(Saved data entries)
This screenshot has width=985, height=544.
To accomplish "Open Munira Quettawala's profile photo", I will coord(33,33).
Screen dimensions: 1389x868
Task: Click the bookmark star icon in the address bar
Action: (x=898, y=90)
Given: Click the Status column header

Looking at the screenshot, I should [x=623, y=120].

Work order: Repeat each entry exactly.

Response to this task:
This screenshot has width=985, height=544.
To accomplish "Open Munira Quettawala's profile photo", I will coord(33,33).
Screen dimensions: 1389x868
Task: Click the bookmark star icon in the address bar
Action: (x=898, y=90)
Given: Click the Status column header

Looking at the screenshot, I should [x=623, y=120].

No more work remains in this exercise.